Viaje a las cloacas del espionaje
Narrativa. Impiadosa y truculenta radiografía de los servicios de inteligencia y las bambalinas del poder.
Los servicios de inteligencia no sólo son un tema que invade muchas veces la agenda política, sino también se tornan carne de ficción. De Los pichiciegos (1983) de Rodolfo Fogwill a Partes de inteligencia (1987) de Jorge Asís, husmear en las cloacas del poder ha sido más que una tentación para todo escritor beligerante que se precie. Y en esa tradición se monta Catón, el alias de Diego Sigalevich (La Pampa, 1970), a la hora de facturar una trepidante El estado del Estado, principio las últimas horas del fiscal Resnik, casi como un alter ego ficcional de Alberto Nisman, y las operaciones llevadas a cabo por el jefe de los jefes, el ingeniero Maidana (sombra terrible del espía Jaime Stiuso).
La particularidad de este rogel truculento es que Catón no pretende bucear en los vericuetos de la verdad del caso Nisman, sino que se zambulle en el fangal de esa muerte. Estamos frente a una ficción paranoica de las bambalinas del poder. Esto implica, más que desclasificar documentos, indagar en los intersticios de un trabajo imperecedero, donde se escribe y reescribe una historia siniestra y eterna. Intrigas palaciegas, carpetazos, conjuras, persecuciones, el control de la caja, coartadas, barridas de micrófonos, aprietes, alteración de cámaras de seguridad, reclutamiento de inorgánicos, agentes incrustados, carne podrida, contrainteligencia: al lodazal de El estado del Estado nadie entra vestido de blanco.
En todo caso, si la verdad es una forma de ficción, lo que hace Catón es ir ventilando con sigilo pero no menos espectacularidad las distintas capas que hacen a esa torta. Como si entendiese que la política es una farsa a lo Copi y habría que llevar todo al extremo del absurdo. Así surgen personajes tan fabulosos como patéticos: El Emir, la Húngara, el mago Kalif, la diputada Miguens, los poetas Alejandro Rubio, Daniel Durand y Martín Gambarotta transmutados en operadores del Cabildo Negro, una cueva de contrainteligencia.
“Catón no precipita las acciones, las deja perdurar hasta que se resignen o redunden sin reposo. Las fantasías plenas de la inestabilidad del Estado las asienta sobre la narración de un conocimiento muy íntimo de las Őbras políticas, de los entreveros, de los entresijos del poder, de las luces y sombras que permiten seguirles los pasos a los personajes de esta novela y perder, en palabras que parecen signos impostergables, las señas de identidad del estado de ánimo en el estado de cosas”, subraya Luis Chitarroni en la contratapa.

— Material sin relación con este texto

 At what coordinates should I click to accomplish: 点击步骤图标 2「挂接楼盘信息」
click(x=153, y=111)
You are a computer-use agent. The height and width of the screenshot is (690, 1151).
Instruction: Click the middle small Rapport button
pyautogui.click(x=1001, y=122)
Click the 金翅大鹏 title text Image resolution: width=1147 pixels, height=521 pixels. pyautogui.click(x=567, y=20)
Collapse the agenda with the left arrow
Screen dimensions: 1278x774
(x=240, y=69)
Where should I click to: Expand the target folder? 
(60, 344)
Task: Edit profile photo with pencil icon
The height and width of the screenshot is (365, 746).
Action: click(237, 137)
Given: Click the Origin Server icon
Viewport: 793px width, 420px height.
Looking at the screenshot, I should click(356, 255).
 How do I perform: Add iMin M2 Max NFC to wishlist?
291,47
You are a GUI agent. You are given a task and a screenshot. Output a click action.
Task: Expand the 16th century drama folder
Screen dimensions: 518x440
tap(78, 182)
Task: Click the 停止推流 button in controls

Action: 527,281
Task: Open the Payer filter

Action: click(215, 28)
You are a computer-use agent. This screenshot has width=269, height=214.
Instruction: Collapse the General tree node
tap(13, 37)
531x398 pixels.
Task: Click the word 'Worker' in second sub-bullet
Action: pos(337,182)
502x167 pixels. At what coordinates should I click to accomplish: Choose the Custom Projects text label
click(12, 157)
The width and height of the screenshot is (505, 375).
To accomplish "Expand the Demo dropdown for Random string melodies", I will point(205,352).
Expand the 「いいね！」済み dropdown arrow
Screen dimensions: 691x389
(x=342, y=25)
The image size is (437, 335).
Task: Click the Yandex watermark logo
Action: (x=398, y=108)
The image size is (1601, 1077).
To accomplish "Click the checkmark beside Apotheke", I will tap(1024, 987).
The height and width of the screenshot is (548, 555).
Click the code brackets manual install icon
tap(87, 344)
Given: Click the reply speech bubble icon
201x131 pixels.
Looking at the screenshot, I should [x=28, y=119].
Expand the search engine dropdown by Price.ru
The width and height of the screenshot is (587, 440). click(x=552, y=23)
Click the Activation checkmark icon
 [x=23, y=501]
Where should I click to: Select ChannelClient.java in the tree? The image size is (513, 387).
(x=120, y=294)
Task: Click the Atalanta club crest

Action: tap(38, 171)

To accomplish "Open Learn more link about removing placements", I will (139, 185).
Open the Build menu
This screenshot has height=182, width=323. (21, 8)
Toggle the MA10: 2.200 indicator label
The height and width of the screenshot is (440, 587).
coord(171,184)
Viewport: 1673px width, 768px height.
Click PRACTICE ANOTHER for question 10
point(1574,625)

Entonces, asistimos a una maquinaria puesta en funcionamiento para que las picardías del espionaje funcionen sin amedrentarse. “Maidana se pregunta por qué nunca los historiadores ni todos esos otros arrogantes de las ciencias sociales se habían dedicado a estudiar por qué las fuerzas que movían al mundo estaban regidas por las bajas pasiones: el renen cor, el egoísmo, la lujuria, la soberbia, la envidia y la venganza”, leemos. Pero todo puede fallar. El intocable Maidana percibe que va a ser traicionado. Su máxima es: “Si pensás que te quieren cagar es porque te quieren cagar”. La premonición de que se acabe lo bueno está en la punta de la lengua: “¿Y si alguna vez dejaba de ser el jefe?”.
¿De qué forma franquear la traición sin una moraleja? Ese es el riesgo al que se lanza El estado del Estado. Además, Catón narra con pericia de bisturí pero sin sacar el pie del acelerador los entramados en los que los aparatos de inteligencia sacaron chapa literaria: momentos culminantes de la historia política reciente (el ataque a la Tablada, el levantamiento carapintada) como bizarros (la operación de las naves extraterrestres).
Discernir el valor de los elementos que caen fuera de lo comprensible sería la gran maniobra de Catón, en la que a lo Roberto Arlt desentraña cuánto hay de conspiración en el aire que respiramos.